To quantitatively assess model quality, we use two metrics:

  • The confidence of the random forest model in its prediction, i.e. the predicted probability of the highest-probability digit. For model-generated samples close to the training data, confidence should be high, while for samples that do not resemble training data, confidence should be low
  • The proportion of each digit in the random sample.
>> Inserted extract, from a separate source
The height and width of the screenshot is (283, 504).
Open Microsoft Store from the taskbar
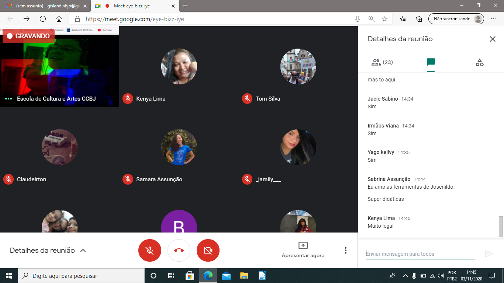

For samples that represent the training data well, approximately equal proportions of each digit are expected.
In [122]:
def plotmodelstats(model_good, model_bad=None, nsamples=1000):
    fig, axs = plt.subplots(2 if model_bad is not None else 1, 2, gridspec_kw={"hspace": 0}, squeeze=False)
    fig.set_size_inches(8, 8 if model_bad is not None else 4)

    sampleargs = {}
    nsampleargs = model_good.__class__.sample.__code__.co_argcount
    sampleargnames = model_good.__class__.sample.__code__.co_varnames[1:nsampleargs]
    if "random_state" in sampleargnames:
        sampleargs["random_state"] = 42

    goodsamples = model_good.sample(nsamples, **sampleargs)
    if isinstance(goodsamples, tuple):
        goodsamples = goodsamples[0]
    goodprediction = randomForest.predict_proba(goodsamples)
    axs[0, 0].hist(goodprediction.max(1), bins=10, density=True)
    digit, counts = np.unique(np.argmax(goodprediction, axis=1), return_counts=True)
    axs[0, 1].bar(digit, counts / counts.sum(), tick_label=digit)

    if model_bad is not None:
        badsamples = model_bad.sample(nsamples, **sampleargs)
        if isinstance(badsamples, tuple):
            badsamples = badsamples[0]
        badprediction = randomForest.predict_proba(badsamples)
        axs[1, 0].hist(badprediction.max(1), bins=10, density=True)
        digit, counts = np.unique(np.argmax(badprediction, axis=1), return_counts=True)
        axs[1, 1].bar(digit, counts / counts.sum(), tick_label=digit)

    for i in range(2 if model_bad is not None else 1):
        if model_bad is not None:
            axs[0, i].set_xticks([])
        axs[i, 0].set_ylabel("density")
        axs[i, 1].set_ylabel("fraction of samples")

    axs[1 if model_bad is not None else 0, 0].set_xlabel("max. prediction probability")
    axs[1 if model_bad is not None else 0, 1].set_xlabel("predicted digit")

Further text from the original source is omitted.